Liberdade de escolha

As entidades que representam as imobiliárias argumentam que a chamada Lei do Inquilinato, em vigor há 30 anos, assegura a liberdade de escolha contratual de índices de reajuste entre as partes e somente veda a utilização de parâmetros como salário mínimo e variação do câmbio.
O PL 1026/2021 engessaria a liberdade contratual ao definir o índice de reajuste previsto nos contratos de locação residencial e comercial, que não poderá ser superior ao IPCA (Índice Nacional de Preços ao Consumidor Amplo).

Insegurança Jurídica

Para os Secovis, a interferência nos aluguéis e nas demais obrigações do contrato poderá afetar a oferta de imóveis negativamente por gerar uma insegurança jurídica. A retração na oferta para locação poderia pressionar o valor dos aluguéis, o que viria a ser oneroso aos locatários.Conciliação entre as partes(Foto Ovídio Maia)

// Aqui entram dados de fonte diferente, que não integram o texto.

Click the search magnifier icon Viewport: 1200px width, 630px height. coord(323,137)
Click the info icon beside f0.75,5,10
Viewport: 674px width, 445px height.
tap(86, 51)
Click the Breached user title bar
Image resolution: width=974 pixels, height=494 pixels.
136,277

“Continuamos acreditando que a negociação, a mediação e a conciliação são as práticas mais utilizadas entre locadores e locatários e já vêm sendo adotadas mesmo antes da pandemia para a negociação dos contratos de locação”, afirma o presidente do Secovi/DF, Ovídio Maia.

Complemento de renda

Segundo ele, com IGPM a 30%, dificilmente as pessoas estão aplicando. “Desde o início da pandemia, muitos proprietários deram, inclusive, descontos, alguns até liberaram o pagamento de aluguéis. Mas, para muitas pessoas no Brasil, o aluguel de um imóvel é o que complementa a renda. E aí quem paga o plano de saúde, quem paga a escola? O plano de saúde, por exemplo, teve um reajuste altíssimo, nem por isso o Estado fez uma intervenção. Então, o importante é deixar que as partes cheguem a um consenso e se equilibrem”, aponta Ovídio Maia.